WORK INSTRUCTIONS
Only an exact repeat of the listing, without its images, counts as the answer.

#####

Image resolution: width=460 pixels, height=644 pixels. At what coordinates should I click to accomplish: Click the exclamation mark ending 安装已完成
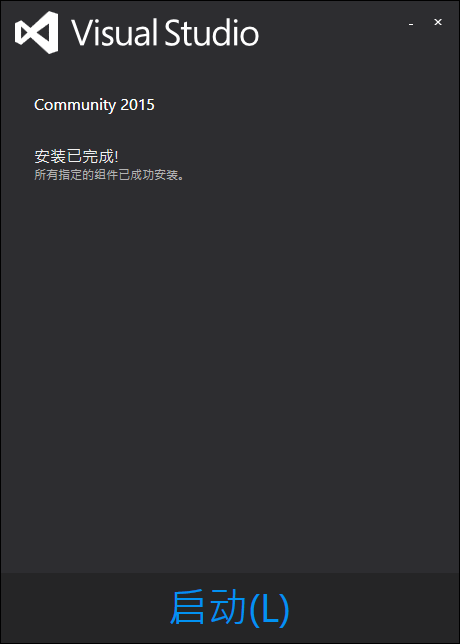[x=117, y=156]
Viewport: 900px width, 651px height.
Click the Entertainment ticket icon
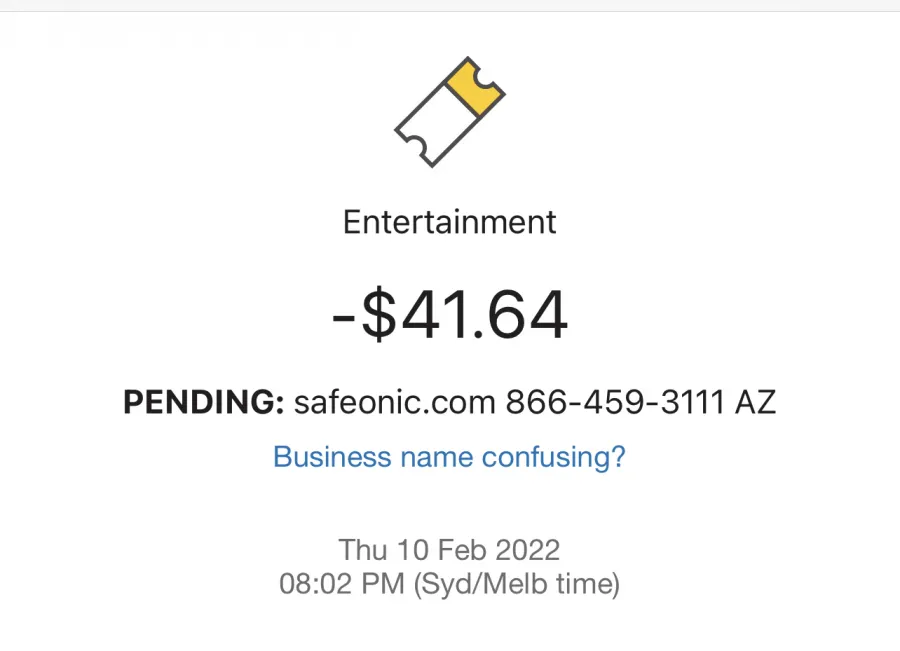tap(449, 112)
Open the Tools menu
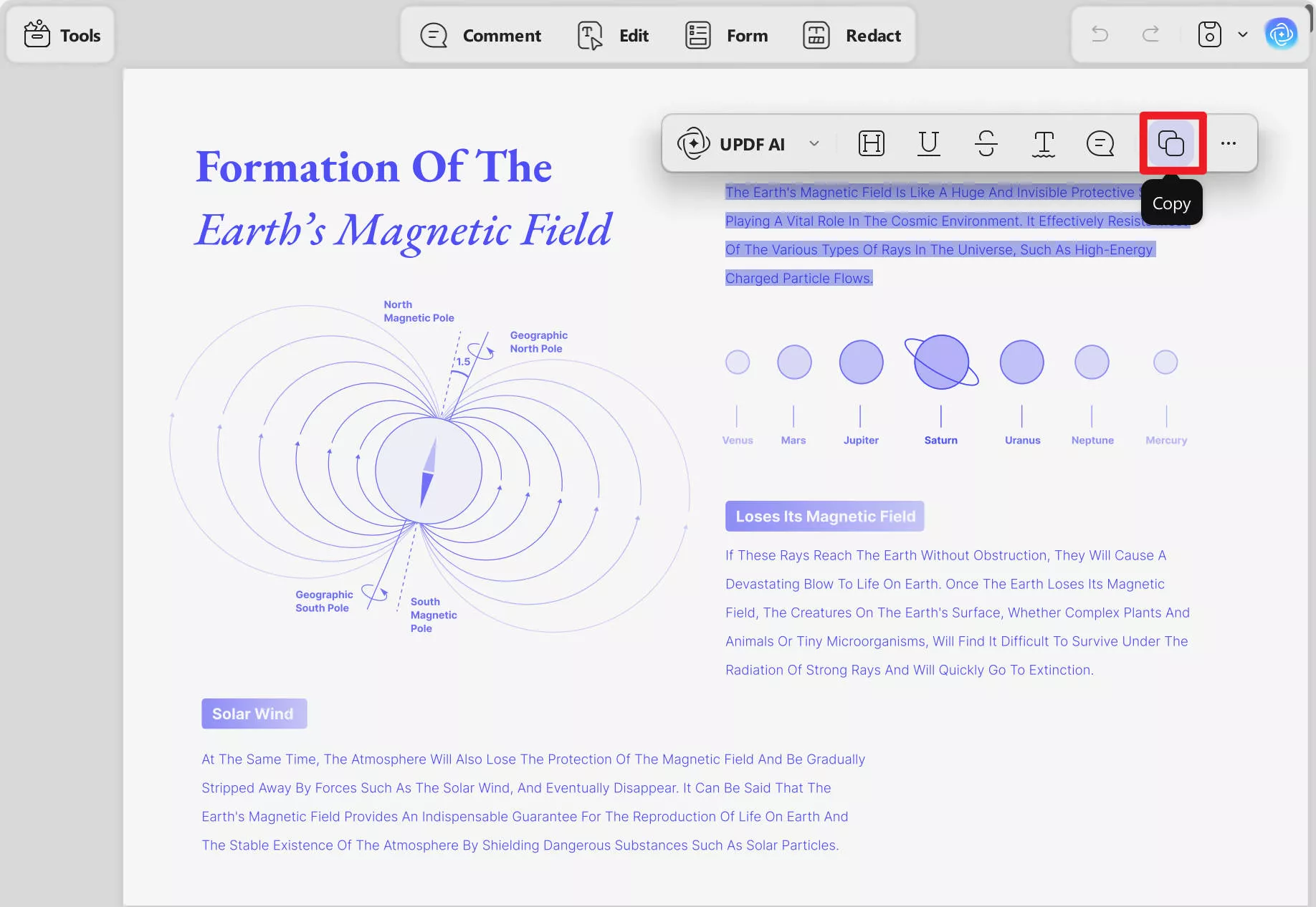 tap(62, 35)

#####

WRITTEN REPLY
Image resolution: width=460 pixels, height=644 pixels. At what coordinates should I click to accomplish: Click the exclamation mark ending 安装已完成
[x=117, y=156]
Viewport: 900px width, 651px height.
Click the Entertainment ticket icon
tap(449, 112)
Open the Tools menu
 tap(62, 35)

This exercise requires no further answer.